Armed with a GPS-system and a bicycle, 27-year-old Lauren Murphy is on the front-lines in the war against West Nile.

"People have been concerned about me poisoning them. They think I'm counting things. I get a lot of people concerned I'm ticketing their car," says Murphy.

The nursing student rides her bike to more than 800 catch basins in one day, dropping larvicide in to control the mosquito-borne virus.

This year, the mosquitos are out with a vengeance because of a late spring. Different species of mosquitos usually come out staggered. This year, they’ve come out all at once. The hotter weather many have been waiting for doesn’t help.

“The hotter it is, the higher the virus will replicate within the mosquitos and the more infected mosquitos we'll capture,” says Mark Ardis, Project Manager at GDG Environment the company contracted by the City of Ottawa.

The company is also setting up 29 mosquito traps across the city so experts can test the bugs for the virus.

Last year, out of 702 pool samples, only 17 had West Nile. There were four confirmed human cases of West Nile in Ottawa.

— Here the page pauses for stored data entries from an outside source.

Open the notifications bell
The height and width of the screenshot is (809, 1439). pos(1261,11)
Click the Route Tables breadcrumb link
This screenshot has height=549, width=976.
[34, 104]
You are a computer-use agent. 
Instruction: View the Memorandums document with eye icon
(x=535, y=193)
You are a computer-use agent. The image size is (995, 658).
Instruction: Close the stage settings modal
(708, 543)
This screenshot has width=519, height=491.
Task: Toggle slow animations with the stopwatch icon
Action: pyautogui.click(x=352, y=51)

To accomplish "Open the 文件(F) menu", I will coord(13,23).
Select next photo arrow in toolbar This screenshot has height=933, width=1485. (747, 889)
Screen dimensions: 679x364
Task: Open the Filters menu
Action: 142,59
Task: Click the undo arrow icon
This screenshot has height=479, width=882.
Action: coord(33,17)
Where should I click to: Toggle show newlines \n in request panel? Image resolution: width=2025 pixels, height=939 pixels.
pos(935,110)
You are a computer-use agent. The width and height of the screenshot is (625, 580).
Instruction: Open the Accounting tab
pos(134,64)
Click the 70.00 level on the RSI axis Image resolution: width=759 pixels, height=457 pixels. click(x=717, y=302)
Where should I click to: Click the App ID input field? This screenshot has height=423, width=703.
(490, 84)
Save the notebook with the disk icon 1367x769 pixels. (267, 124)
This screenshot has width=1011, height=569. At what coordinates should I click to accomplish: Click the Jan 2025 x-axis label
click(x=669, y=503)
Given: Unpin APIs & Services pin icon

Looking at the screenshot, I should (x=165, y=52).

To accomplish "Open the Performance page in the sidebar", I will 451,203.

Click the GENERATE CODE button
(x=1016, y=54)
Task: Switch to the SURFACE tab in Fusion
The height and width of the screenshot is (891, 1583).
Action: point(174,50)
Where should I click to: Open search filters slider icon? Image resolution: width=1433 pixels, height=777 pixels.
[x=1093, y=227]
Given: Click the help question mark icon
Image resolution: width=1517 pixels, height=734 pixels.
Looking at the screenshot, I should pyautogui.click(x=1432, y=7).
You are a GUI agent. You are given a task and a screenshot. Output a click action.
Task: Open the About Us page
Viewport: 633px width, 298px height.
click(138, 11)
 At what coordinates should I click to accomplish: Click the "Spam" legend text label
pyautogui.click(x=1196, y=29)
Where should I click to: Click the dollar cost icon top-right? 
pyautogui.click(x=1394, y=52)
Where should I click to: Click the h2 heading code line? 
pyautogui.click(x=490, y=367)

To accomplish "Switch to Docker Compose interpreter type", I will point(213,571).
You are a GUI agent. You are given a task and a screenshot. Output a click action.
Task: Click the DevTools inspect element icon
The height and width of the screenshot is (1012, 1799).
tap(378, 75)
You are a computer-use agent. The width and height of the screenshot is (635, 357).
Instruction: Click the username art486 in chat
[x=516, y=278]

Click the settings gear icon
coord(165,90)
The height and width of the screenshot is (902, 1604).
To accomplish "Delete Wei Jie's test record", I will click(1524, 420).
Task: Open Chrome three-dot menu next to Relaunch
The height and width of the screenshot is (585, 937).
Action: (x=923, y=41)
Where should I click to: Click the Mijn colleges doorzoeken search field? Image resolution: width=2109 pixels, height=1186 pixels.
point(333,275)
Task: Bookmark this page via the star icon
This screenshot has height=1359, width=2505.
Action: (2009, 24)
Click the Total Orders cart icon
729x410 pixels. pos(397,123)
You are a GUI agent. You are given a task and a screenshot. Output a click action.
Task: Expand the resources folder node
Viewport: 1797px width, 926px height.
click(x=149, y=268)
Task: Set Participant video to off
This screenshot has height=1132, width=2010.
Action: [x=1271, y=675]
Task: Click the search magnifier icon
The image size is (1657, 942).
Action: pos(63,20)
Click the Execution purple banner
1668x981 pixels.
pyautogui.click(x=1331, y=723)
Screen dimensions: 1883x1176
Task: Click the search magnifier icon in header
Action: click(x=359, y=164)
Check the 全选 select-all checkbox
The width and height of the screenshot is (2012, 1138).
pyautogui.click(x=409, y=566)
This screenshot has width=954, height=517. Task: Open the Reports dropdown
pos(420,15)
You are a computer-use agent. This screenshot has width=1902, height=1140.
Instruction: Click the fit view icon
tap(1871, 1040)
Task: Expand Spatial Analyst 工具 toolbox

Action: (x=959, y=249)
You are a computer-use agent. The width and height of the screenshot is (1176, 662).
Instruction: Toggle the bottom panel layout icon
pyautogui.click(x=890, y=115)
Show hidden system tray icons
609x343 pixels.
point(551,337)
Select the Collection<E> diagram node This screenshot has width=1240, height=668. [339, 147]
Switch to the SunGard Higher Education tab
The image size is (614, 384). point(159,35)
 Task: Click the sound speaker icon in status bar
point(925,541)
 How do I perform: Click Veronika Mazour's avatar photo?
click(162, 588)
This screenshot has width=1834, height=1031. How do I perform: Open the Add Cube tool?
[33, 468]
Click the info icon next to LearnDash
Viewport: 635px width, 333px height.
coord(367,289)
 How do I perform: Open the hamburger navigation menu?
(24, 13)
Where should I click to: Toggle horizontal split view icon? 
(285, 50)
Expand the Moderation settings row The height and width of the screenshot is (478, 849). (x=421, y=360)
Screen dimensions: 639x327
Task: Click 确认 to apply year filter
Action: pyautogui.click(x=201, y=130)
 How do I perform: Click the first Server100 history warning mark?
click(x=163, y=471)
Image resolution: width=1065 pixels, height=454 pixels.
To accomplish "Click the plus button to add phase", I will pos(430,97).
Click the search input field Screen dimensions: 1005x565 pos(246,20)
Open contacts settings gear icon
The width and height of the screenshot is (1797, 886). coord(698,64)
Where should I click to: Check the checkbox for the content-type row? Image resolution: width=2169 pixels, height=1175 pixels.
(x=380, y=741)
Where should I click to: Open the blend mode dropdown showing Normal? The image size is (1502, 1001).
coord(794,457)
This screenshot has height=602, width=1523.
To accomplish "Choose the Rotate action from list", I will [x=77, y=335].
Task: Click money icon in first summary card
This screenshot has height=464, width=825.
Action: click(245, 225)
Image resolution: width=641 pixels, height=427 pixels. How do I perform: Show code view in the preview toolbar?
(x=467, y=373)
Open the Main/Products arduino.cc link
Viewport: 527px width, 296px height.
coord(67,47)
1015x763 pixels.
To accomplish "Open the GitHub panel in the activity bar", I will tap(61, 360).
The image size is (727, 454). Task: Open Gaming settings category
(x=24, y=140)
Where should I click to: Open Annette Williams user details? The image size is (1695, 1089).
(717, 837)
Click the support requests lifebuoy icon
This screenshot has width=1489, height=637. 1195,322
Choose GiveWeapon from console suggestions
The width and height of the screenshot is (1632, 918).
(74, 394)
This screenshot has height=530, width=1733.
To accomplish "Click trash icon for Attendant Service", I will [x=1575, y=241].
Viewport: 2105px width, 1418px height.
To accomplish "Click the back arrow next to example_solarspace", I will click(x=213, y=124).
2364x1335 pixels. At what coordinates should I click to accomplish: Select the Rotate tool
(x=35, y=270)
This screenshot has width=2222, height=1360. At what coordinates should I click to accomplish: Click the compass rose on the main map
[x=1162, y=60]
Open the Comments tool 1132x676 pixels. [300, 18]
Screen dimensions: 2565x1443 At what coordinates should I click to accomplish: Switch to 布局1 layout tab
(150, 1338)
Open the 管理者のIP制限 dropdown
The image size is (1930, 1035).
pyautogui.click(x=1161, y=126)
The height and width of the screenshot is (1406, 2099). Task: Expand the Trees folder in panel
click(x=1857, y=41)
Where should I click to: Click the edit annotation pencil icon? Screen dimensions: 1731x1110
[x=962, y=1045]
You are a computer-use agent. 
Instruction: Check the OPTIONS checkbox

Symptoms can range from flu-like like fever and headaches to more severe causing brain inflammation, paralysis, even death.

Ottawa public health suggests people wear long sleeves and pants at dawn and dusk, try to stay indoors and remove all standing water from their property.

‘We advocate prevention and people do have to be vigilant,” says Craig Calder of Ottawa Public Health.

The City of Ottawa larvicides 115,000 catch basins, three times in a summer.